Het begin van hun samenwerking was journalistiek. Charles Boissevain benoemde hen samen tot correspondent van het Handelsblad in Parijs. Margo nam ontslag als lerares; ze trouwden 21 mei 1902 in Valkenburg, waar haar moeder zich voorlopig had gevestigd en ze trokken samen naar Parijs. Vooral Carel genoot van het nieuwe; hij had nog weinig gereisd en werd overrompeld door de mooie stad en haar historie. Ze gingen op in hun jong geluk en kwamen weinig in contact met franse kunstenaars of intellectuelen. Ze hadden enkele Hollandse vrienden, o.a. den lateren professor van Loghem, die toen als jong dokter aan het instituut Pasteur werkte. Hoezeer ze die eerste jaren hebben genoten, blijkt wel uit het feit, dat ze hun hele leven geen afstand hebben kunnen doen van enkele sobere meubels uit dat stralende begin, o.a. hun schrijftafels, waaraan ze tot het eind hun literaire werk hebben geschapen.
Hun correspondentschap voor het Handelsblad viel hun weldra zwaar. Ze moesten tentoonstellingen, concerten en toneel bespreken; ze moesten over politiek schrijven, kamerzittingen, ‘faits divers.’ In het begin boeide het werk hen, maar het eiste grote inspanning en ze waren allebei nogal eens ziek. Bovendien hadden ze geen van beide de flair en de hartstocht voor nieuws van den echten journalist; wat wel hieruit bleek, dat ze in hun eerste jaar toen het volle zomer was, in jeugdige onbezonnenheid, een reisje naar Barbizon gingen maken, zelfs zonder adres achter te laten. Toen ze in Parijs terug kwamen, wachtte hun een stapel telegrammen. Zola was tijdens hun vacantie gestorven; ze hadden er geen letter over geschreven. Dit is maar één voorbeeld uit vele. Tenslotte moest het wel spaak lopen: ze kregen hun ontslag.
Ondertussen was Margo bezig met het schrijven van ‘Sprotje,’ dat meesterwerk van deernisvolle mensenliefde, met haar oude voorliefde
| |
| |
voor wat verworpen en weerloos is, maar nu doorstuwd van grotere warmte, alsof het eigen geluk haar hart zachter had gemaakt.
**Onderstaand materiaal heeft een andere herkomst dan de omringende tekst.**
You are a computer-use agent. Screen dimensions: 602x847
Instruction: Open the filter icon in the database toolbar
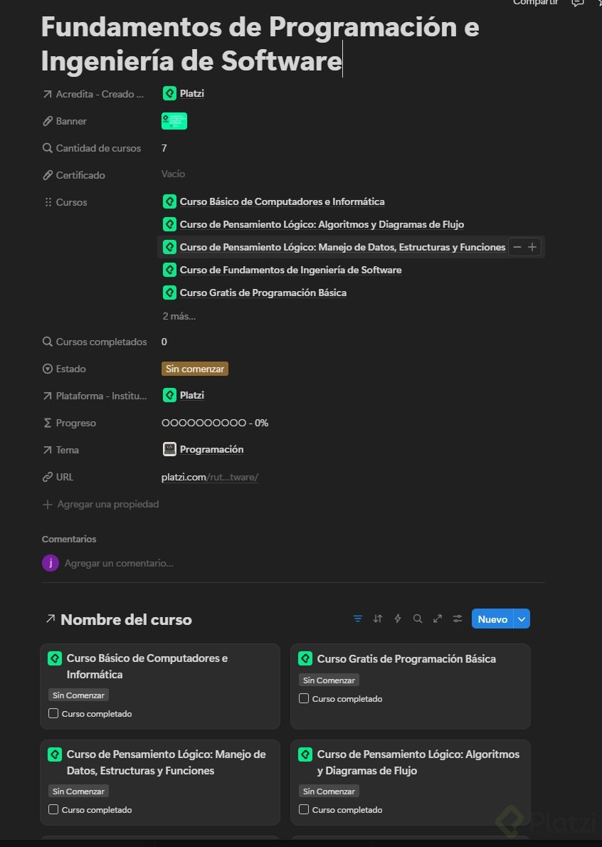click(x=358, y=619)
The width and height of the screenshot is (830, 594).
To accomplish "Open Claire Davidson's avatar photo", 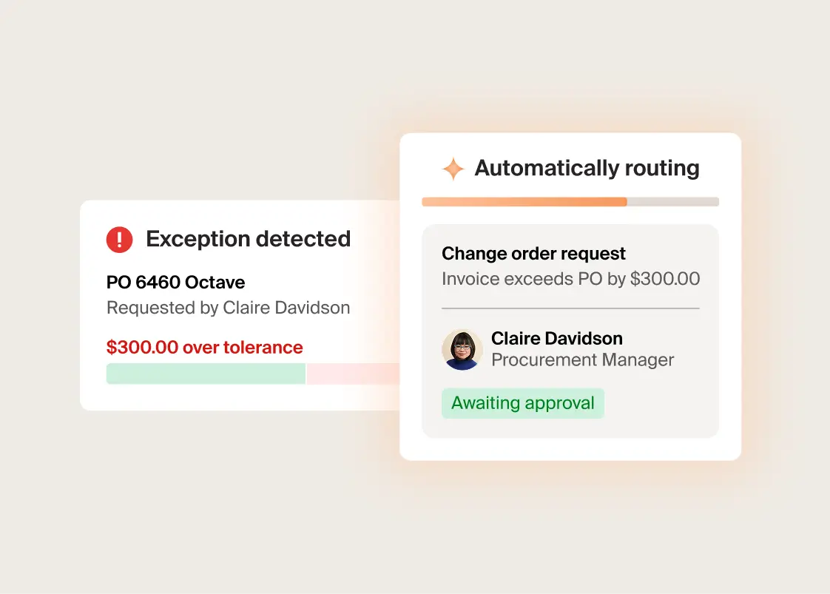I will (462, 349).

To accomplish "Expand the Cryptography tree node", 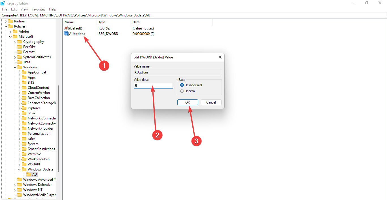I will pos(15,42).
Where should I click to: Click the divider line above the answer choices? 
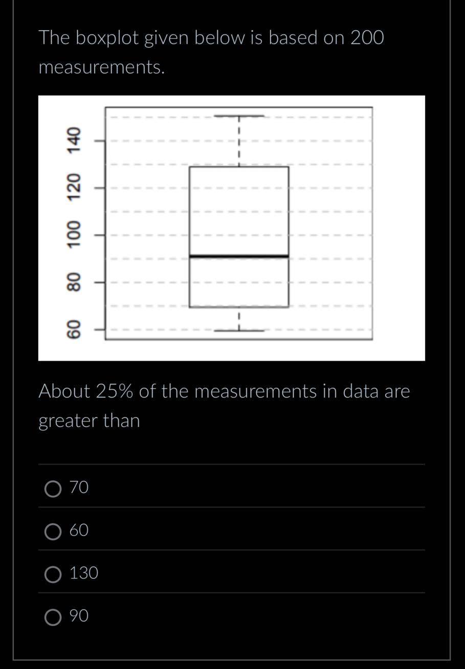tap(232, 463)
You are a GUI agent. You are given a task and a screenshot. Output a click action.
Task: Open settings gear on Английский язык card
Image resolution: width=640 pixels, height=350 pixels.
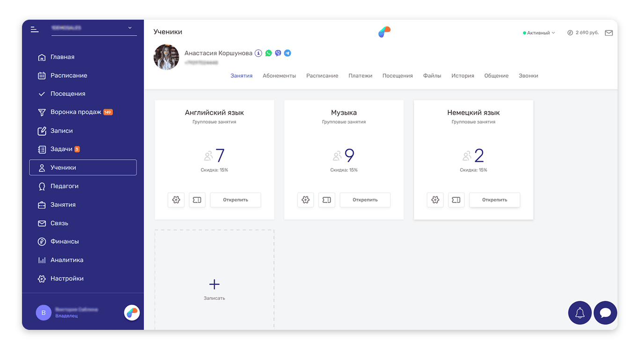[176, 200]
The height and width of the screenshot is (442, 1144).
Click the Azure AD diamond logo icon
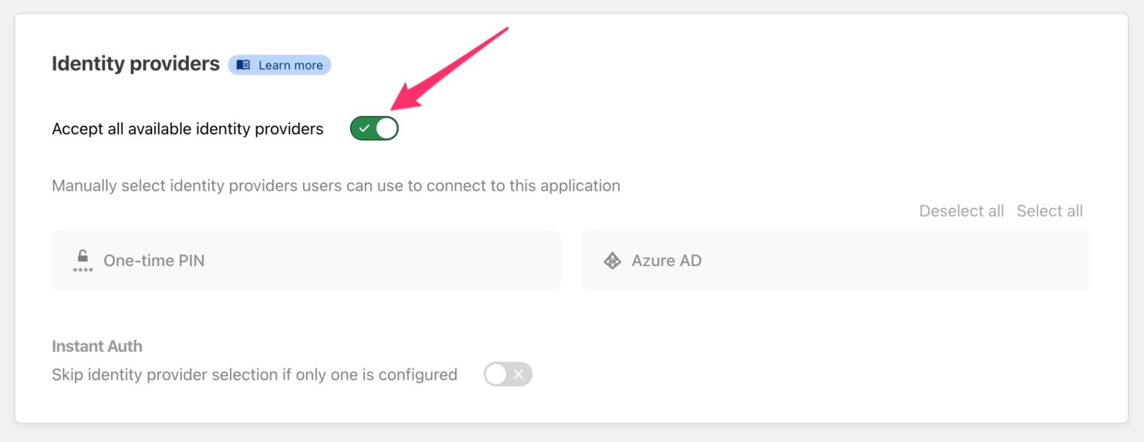click(x=612, y=260)
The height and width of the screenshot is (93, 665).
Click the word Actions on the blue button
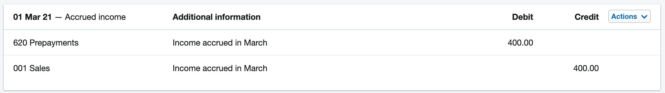pos(624,17)
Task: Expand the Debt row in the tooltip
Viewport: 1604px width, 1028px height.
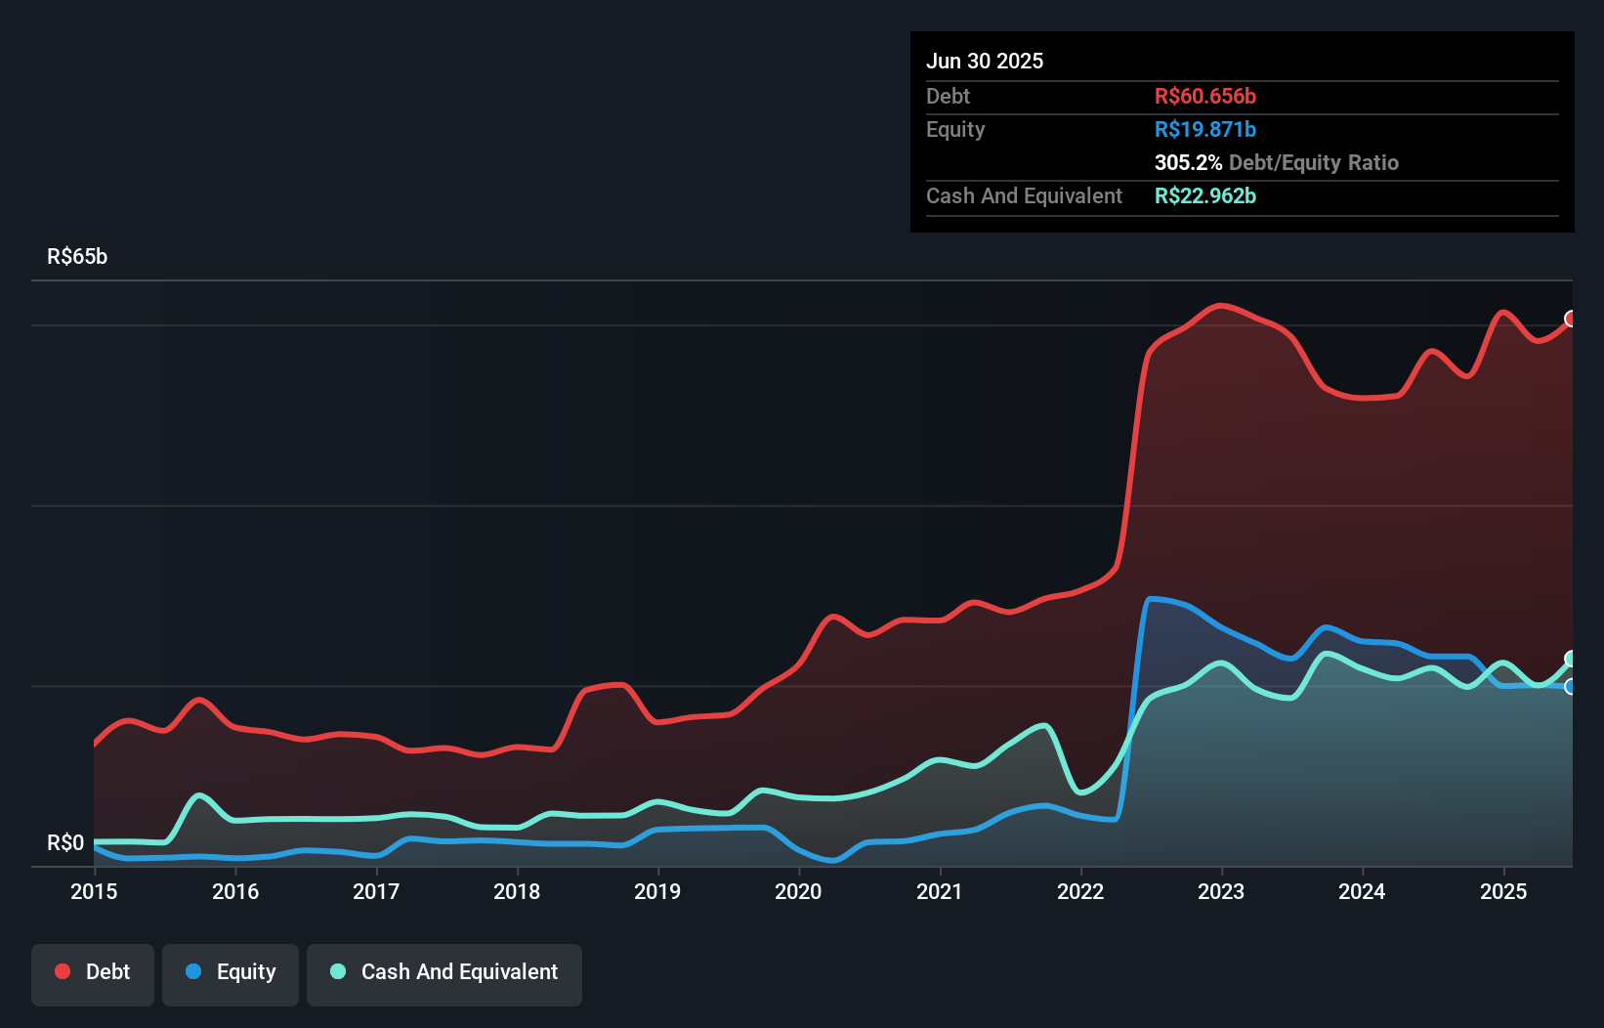Action: pyautogui.click(x=1075, y=96)
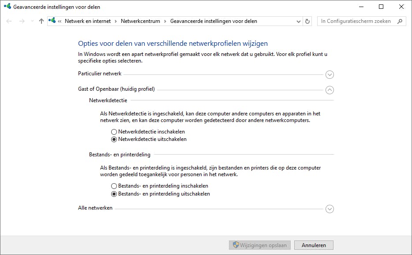Viewport: 412px width, 255px height.
Task: Enable Bestands- en printerdeling inschakelen
Action: 114,186
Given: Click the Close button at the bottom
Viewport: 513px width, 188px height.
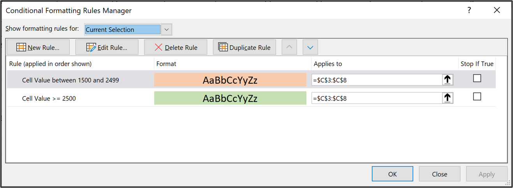Looking at the screenshot, I should pyautogui.click(x=439, y=174).
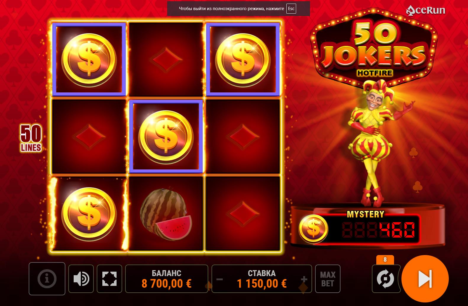Spin the reels with orange button
The height and width of the screenshot is (306, 468).
pos(425,279)
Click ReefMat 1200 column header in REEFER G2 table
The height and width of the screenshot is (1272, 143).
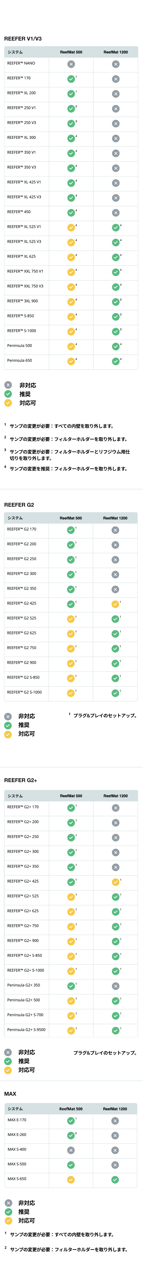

Dit boekje is innig hollands van sfeer. Had Margo zonder het te weten in Parijs heimweh naar het eigen land? Beaamde haar hart onbewust de tekenende woorden van ‘Het vrouwtje van Sidney’ (uit den bundel ‘Van Scheiding en Dood’): ‘Nooit, nooit, nooit moest je voorgoed uit je land gaan, je hoort bij den grond, je hoort bij de lucht, bij de huizen, de boomen, de bosschen, bij alles wat je jeugd heeft omringd.’
In elk geval: in 1905 keerden ze naar Nederland terug en ze richtten zich eenvoudig in, in een aardig huisje in Apeldoorn, waar in 1906 hun eenig dochtertje Theo werd geboren. Ze hadden er een groten tuin met vruchten en bloemen, maar er waren financieele moeilijkheden en Scharten kreeg zoveel last van zijn oude kwaal asthma, dat de dokter een verblijf in het Zuiden voorschreef. Ze trokken naar Lugano en uit de herinnering aan wat ze om zich heen hadden gezien, toen ze in de rue d'Assas 126 in Parijs woonden, ontstond het eerste boek, dat ze samen schreven ‘Een huis vol mensen’, dat dadelijk een enorm succes had.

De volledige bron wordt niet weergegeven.